INPUT RECORDS:
· · ·

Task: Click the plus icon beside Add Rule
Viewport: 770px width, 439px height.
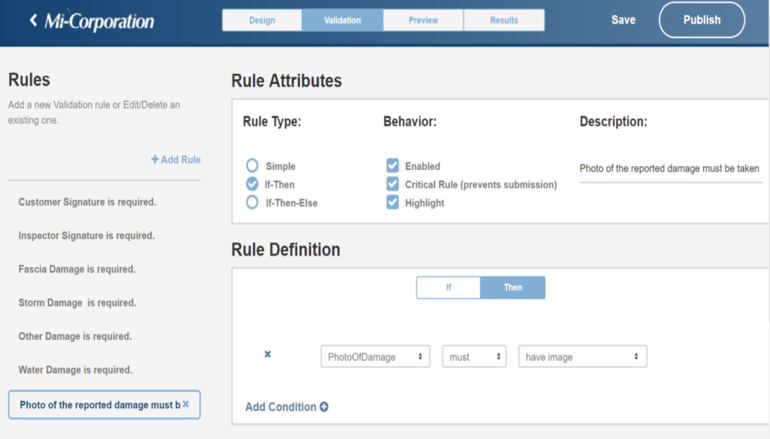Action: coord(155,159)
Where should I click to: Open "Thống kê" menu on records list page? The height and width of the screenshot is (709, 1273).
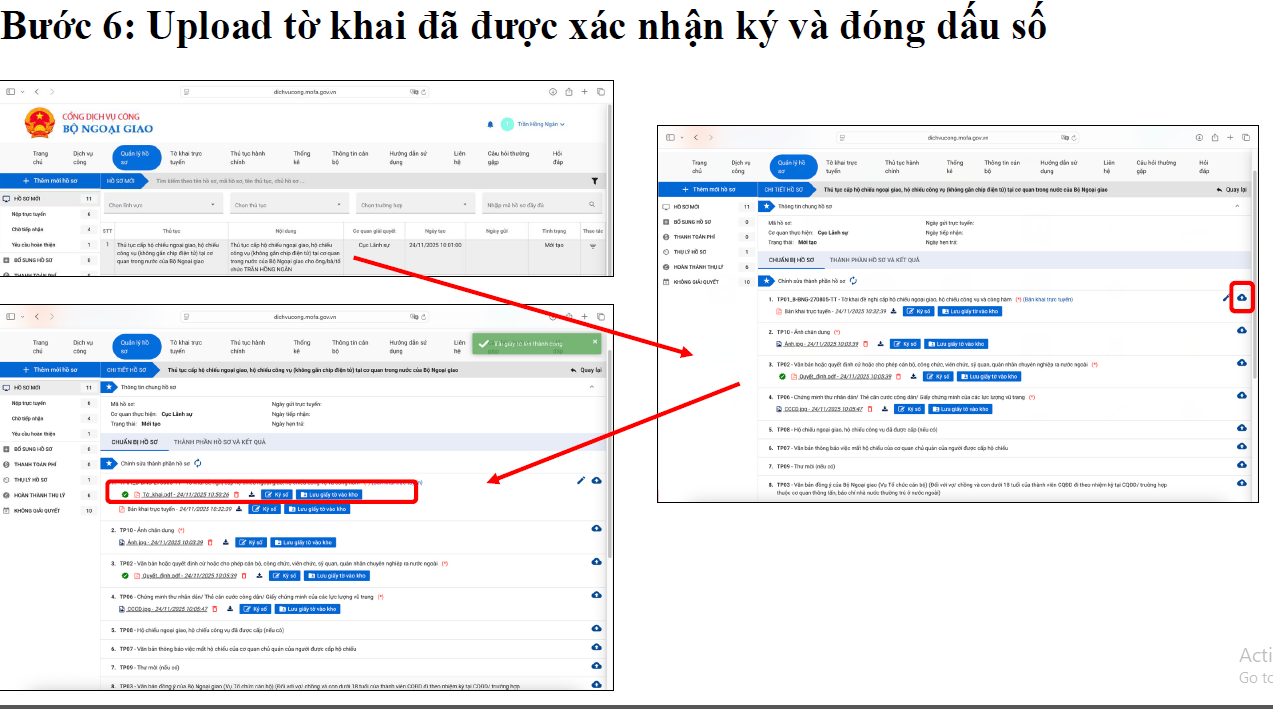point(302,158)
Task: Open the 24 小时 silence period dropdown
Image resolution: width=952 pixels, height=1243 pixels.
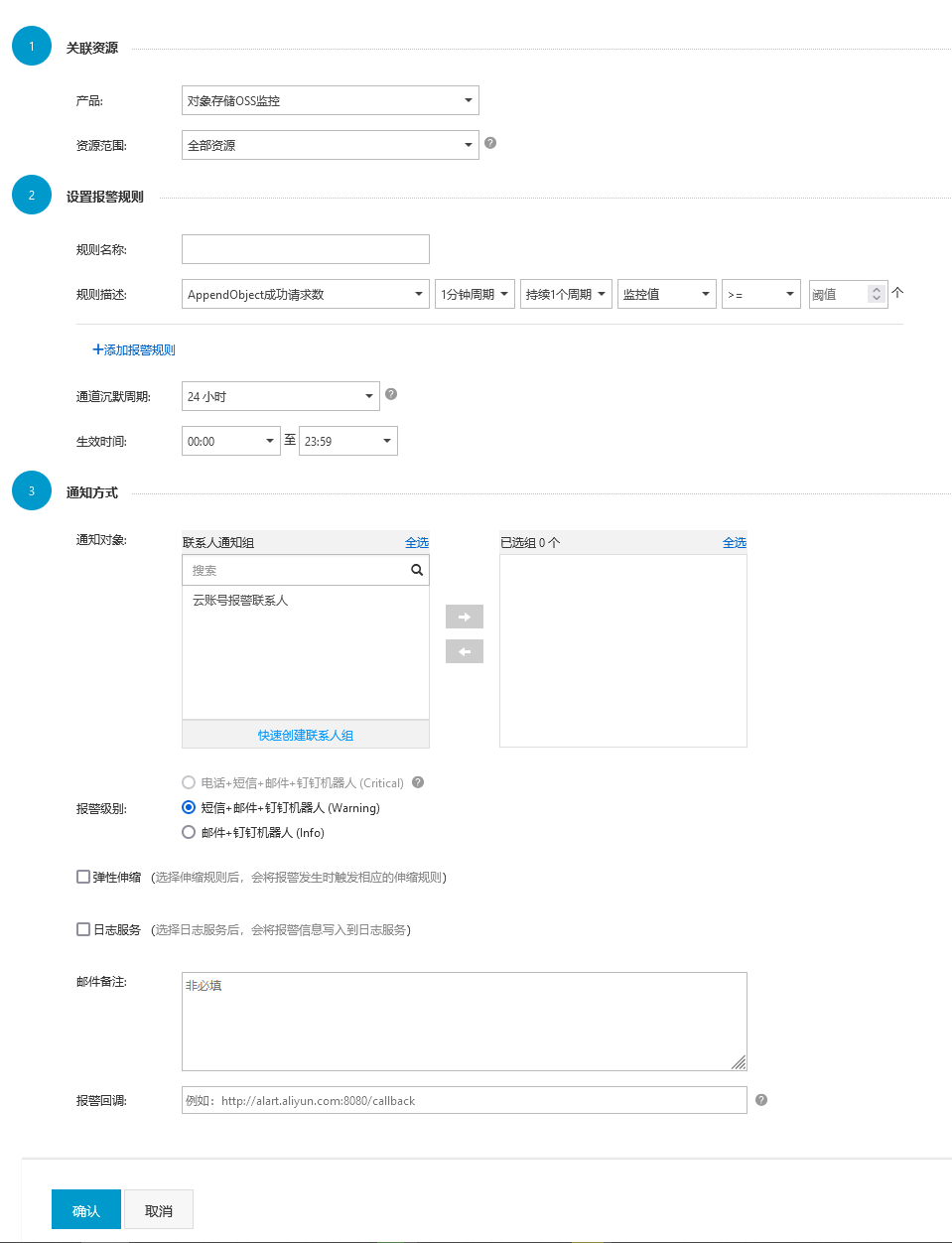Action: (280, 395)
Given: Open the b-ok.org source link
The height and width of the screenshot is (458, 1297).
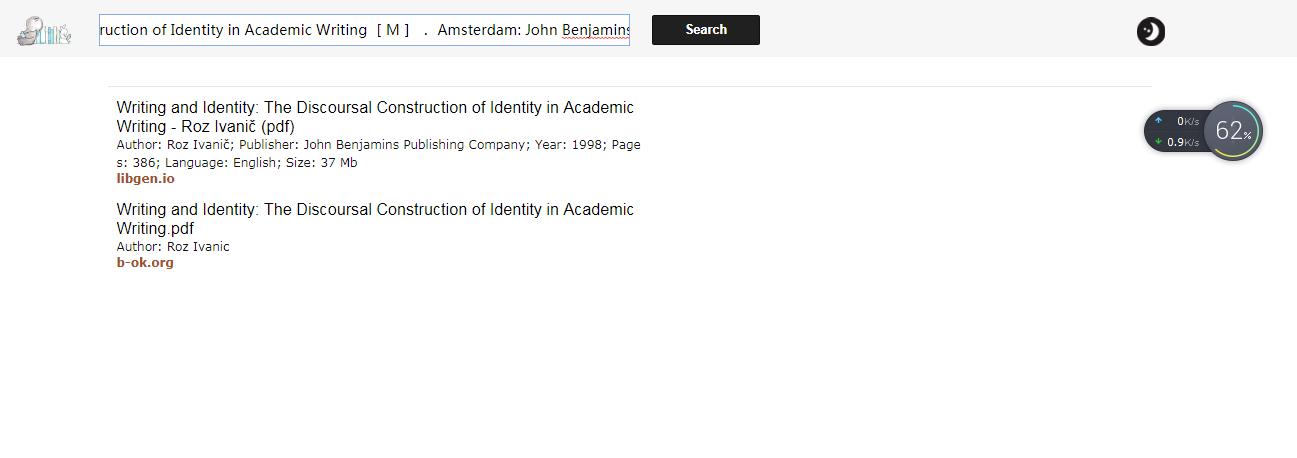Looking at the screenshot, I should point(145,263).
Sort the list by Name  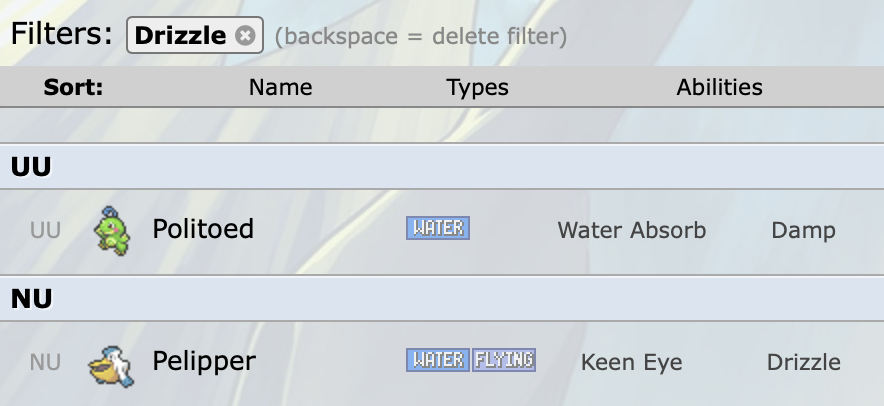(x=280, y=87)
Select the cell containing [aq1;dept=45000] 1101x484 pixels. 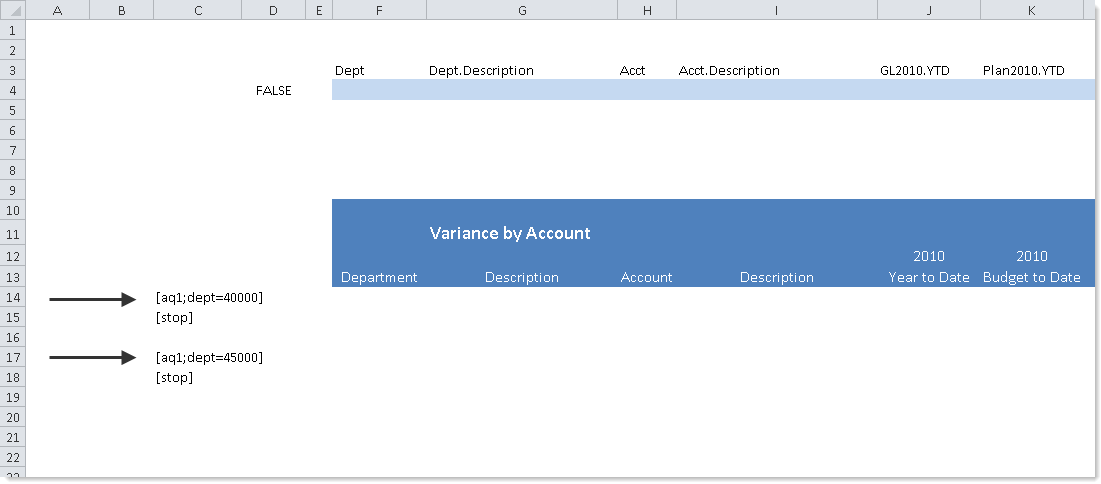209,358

· · ·

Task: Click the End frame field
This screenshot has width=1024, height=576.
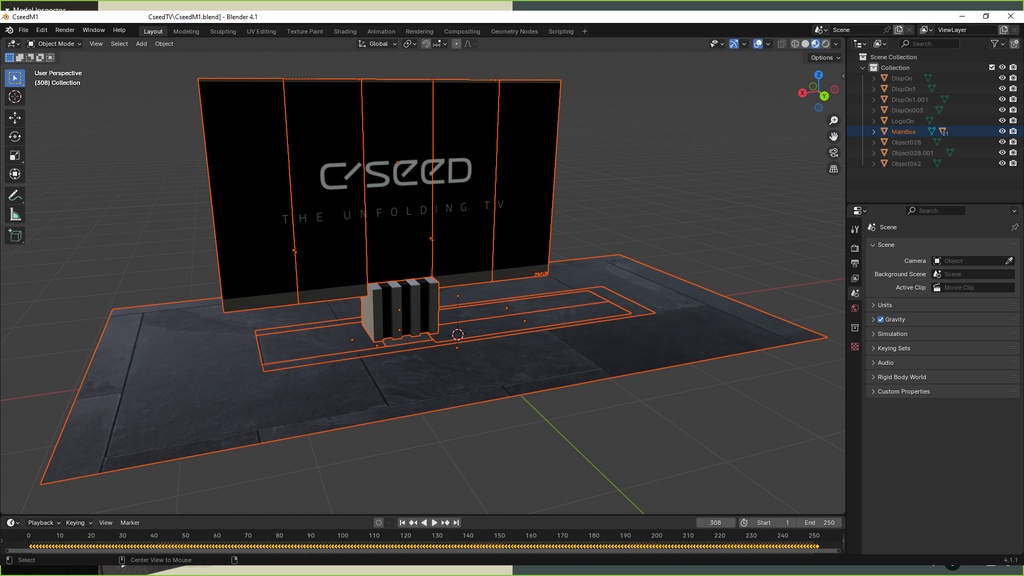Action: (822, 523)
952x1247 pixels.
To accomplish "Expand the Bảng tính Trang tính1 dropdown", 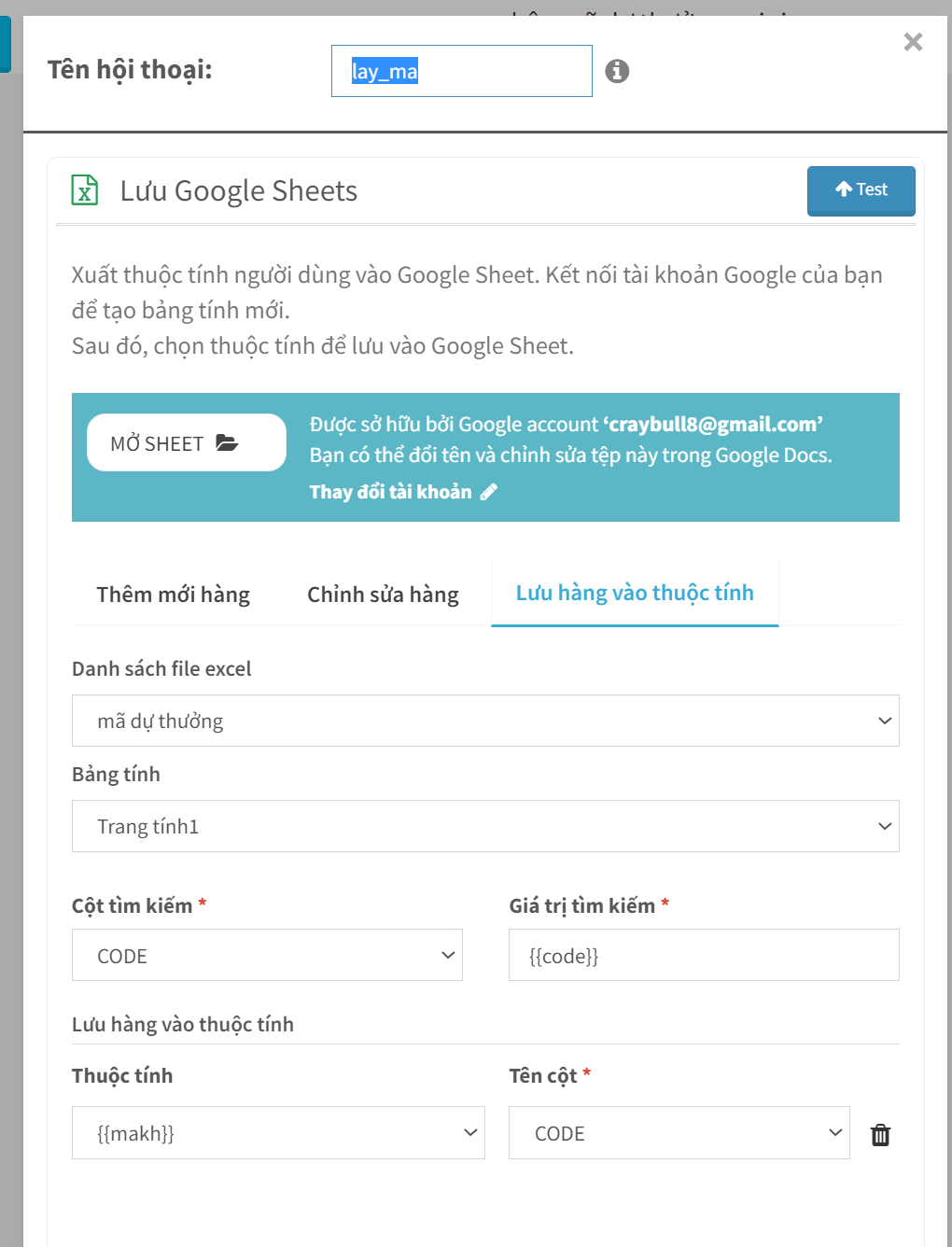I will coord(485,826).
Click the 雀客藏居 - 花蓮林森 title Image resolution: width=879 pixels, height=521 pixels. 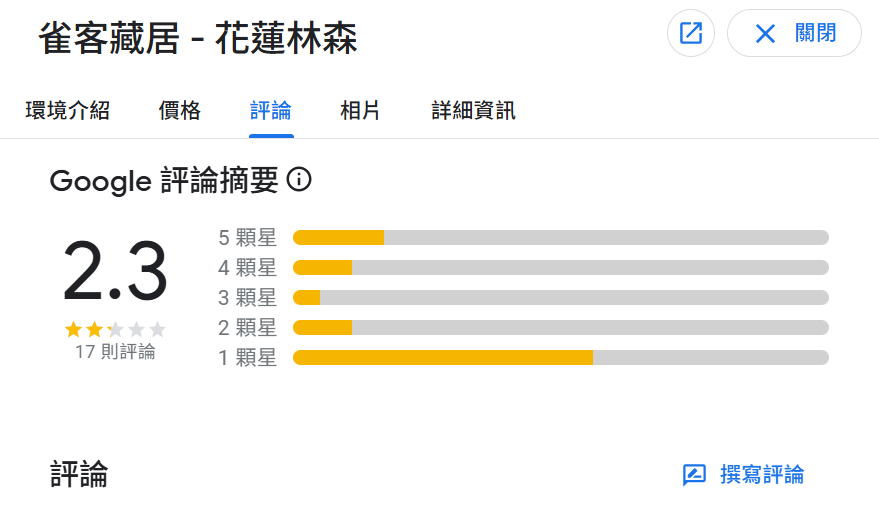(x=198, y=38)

· · ·

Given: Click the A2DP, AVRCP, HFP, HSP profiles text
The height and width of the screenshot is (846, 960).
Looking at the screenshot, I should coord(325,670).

· · ·

Return every line from the records above that holds the word "Task".

Task: Click the plus icon beside Add Rule
Task: Open the 24 小时 silence period dropdown
Task: Click the End frame field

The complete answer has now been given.